A decade and a half after Todd Pollard entered the racing industry as an enthusiastic schoolboy, he now finds himself front and centre of one the world’s most famous races, the Group 1 W.S. Cox Plate (2040m).
Pollard’s first taste of racing was as a 12-year-old working weekends and holidays as a stablehand for Matamata trainer Graham Richardson.
It took little time for him to realise the Sport of Kings was his calling and he set in place a plan to make the most of the opportunities that presented themselves.

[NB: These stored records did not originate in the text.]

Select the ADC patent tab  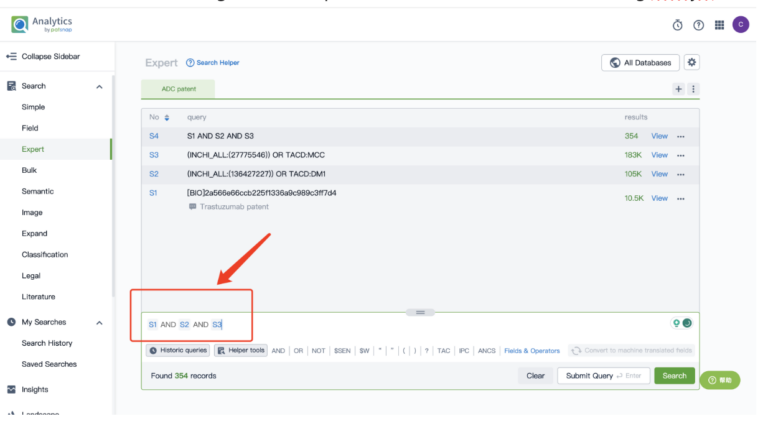tap(177, 89)
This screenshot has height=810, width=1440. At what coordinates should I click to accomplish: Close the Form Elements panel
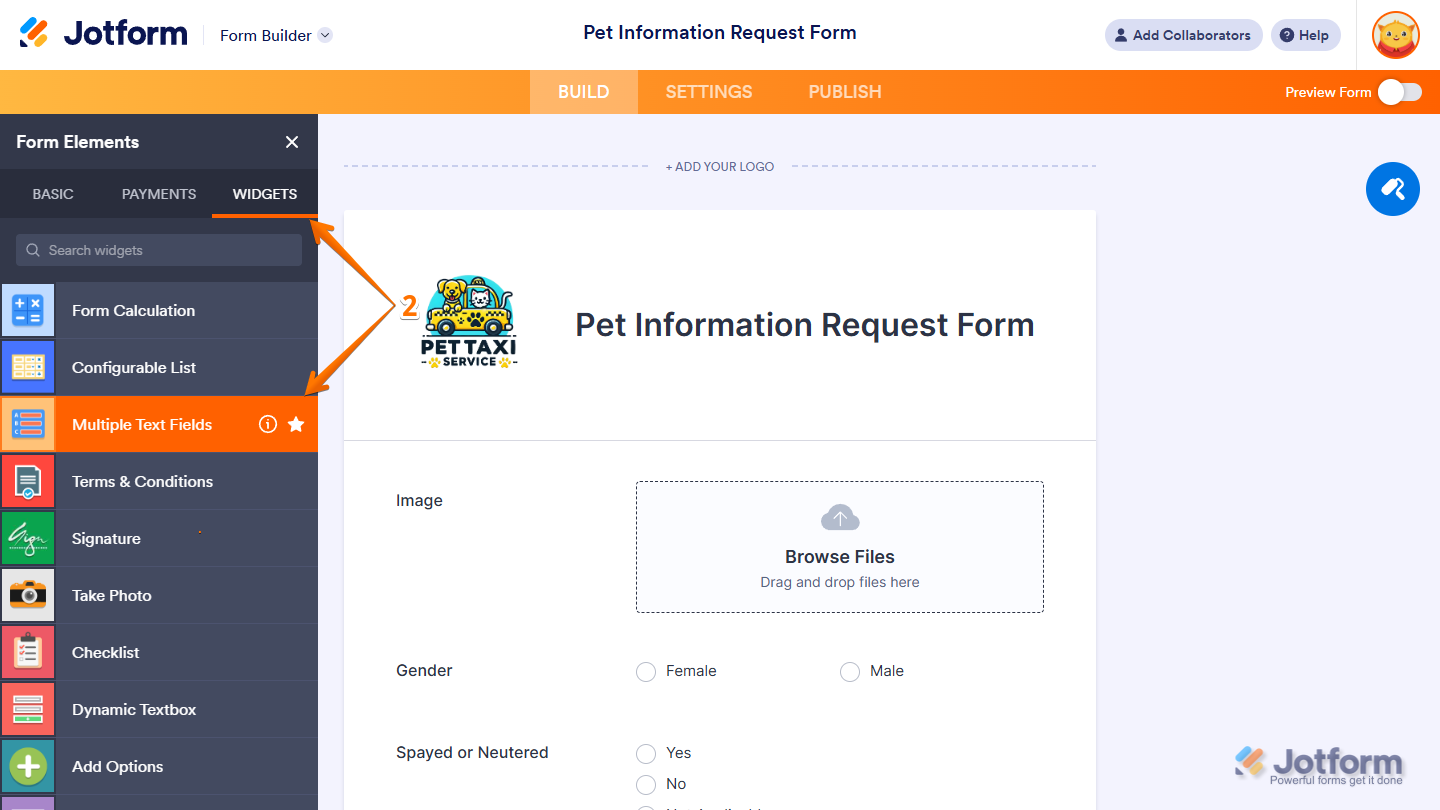tap(292, 142)
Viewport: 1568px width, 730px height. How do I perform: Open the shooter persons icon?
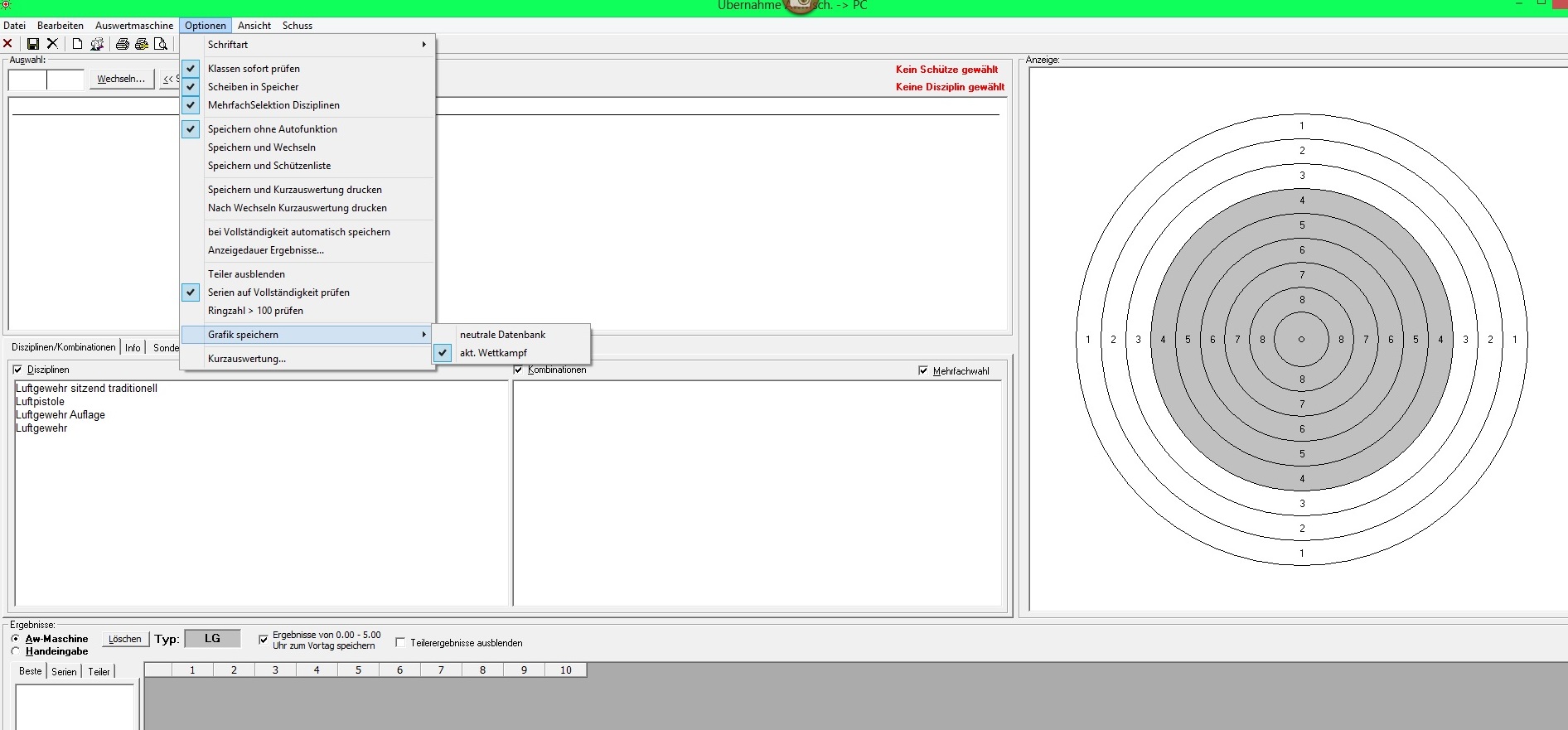[97, 44]
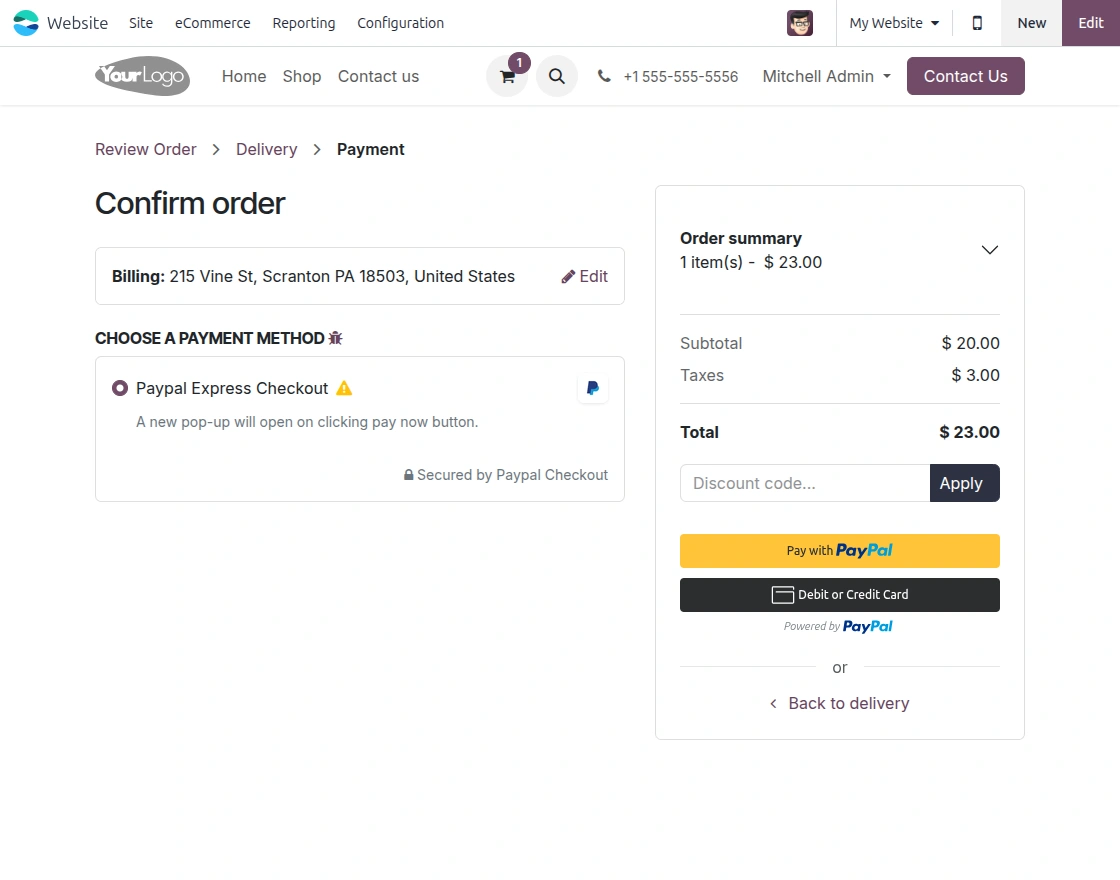Screen dimensions: 1120x880
Task: Open the Reporting menu
Action: [x=303, y=23]
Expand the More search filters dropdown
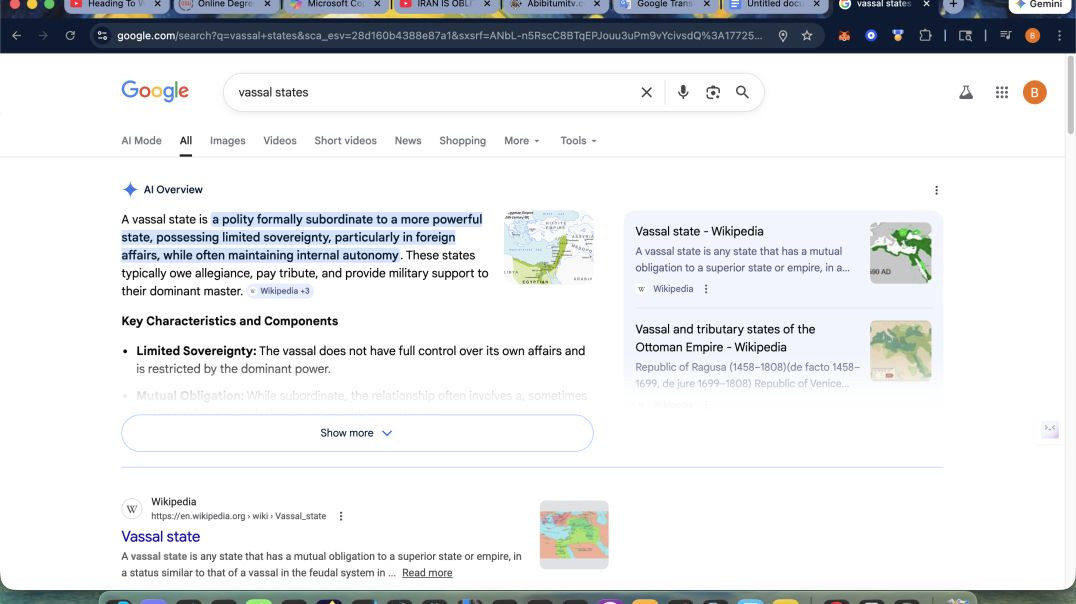 [521, 141]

The giant steps he has taken along the way have elevated Pollard to the position of assistant trainer to the shooting star of Sydney training ranks, young Englishwoman Annabel Neasham, and now be the man managing leading Cox Plate contenders Zaaki and Mo’unga.
“I was still in my early teens when I told my mother I wanted to become a trainer,” 27-year-old Pollard recalled in the countdown to Saturday’s weight-for-age classic.
“Mum knew how keen I was and thought that sounded like a good idea, so I set about making it happen.
“I heard about the Darley Flying Start scholarship and along with getting more work experience, I went to Massey College and studied for a marketing degree minoring in equine.
“During varsity breaks I did yearling preps as well as working in Australia for Peter Snowden, Mike Moroney and John O’Shea. That was all about building my CV and I got accepted for the Flying Start programme in 2016.
“It was a fantastic experience working in Ireland, the UK, Kentucky and Dubai, getting an insight to the racing and breeding world.”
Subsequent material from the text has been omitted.